Common Name: Fawnsfoot
Scientific Name: Truncilla donaciformis
up to 2 1/4 inches
Blue = current range
Hollow circles = former range
Status in Kansas:
Species in need of conservation
North American Status: (From NatureServe)
This species is wide ranging but has experienced some declines in the Great Lakes, northern Mississippi drainage, and range edges in the west and northeast; it is most stable in the Gulf Coastal region and southern Mississippi drainage. It occurs in the Mississippian region; Great Lakes: Michigan and Erie; Mobile basin; Gulf Coastal region west to the Rio Grande system of Texas and Mexico (Nuevo Leon and Tamaulipas), and Calcacieu River system of Louisiana. Recently this species has been confirmed to be likely extirpated from the main channel of the Detroit River between Lake St. Clair and Lake Erie, Michigan/Ontario; due to zebra mussel invasion.

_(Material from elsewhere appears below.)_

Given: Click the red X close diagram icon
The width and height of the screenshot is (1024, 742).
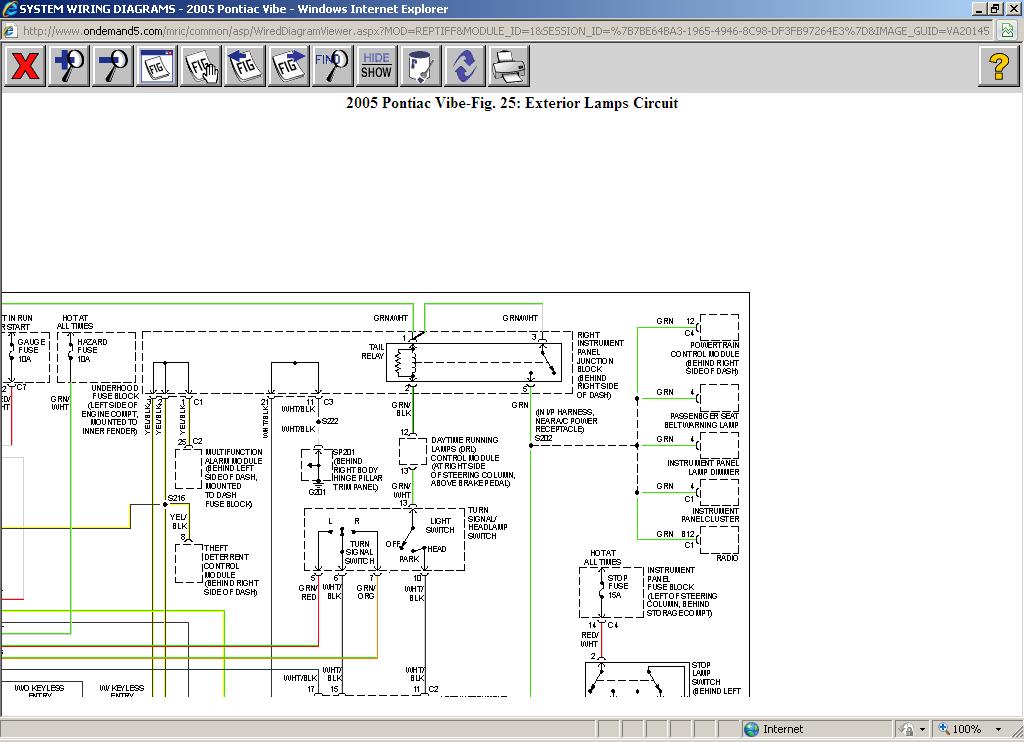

Comments: The fawnsfoot is one of the smallest mussels in Kansas rivers. The markings on the shell are striking because they look like zigzags, scribbles or wide, dark rays on a background of golden to light brown. Fawnsfoot mussels can sometimes be found washed up along the shoreline of reservoirs. The juvenile fawnsfoot produces a byssal thread it attaches to a small rock or even a nearby larger mussel shell. These act as anchors to keep this small mussel from being washed downstream. The only known host fish in Kansas is the freshwater drum, a fish well known for its appetite for small mussels. The fawnsfoot is found in the rivers of eastern Kansas.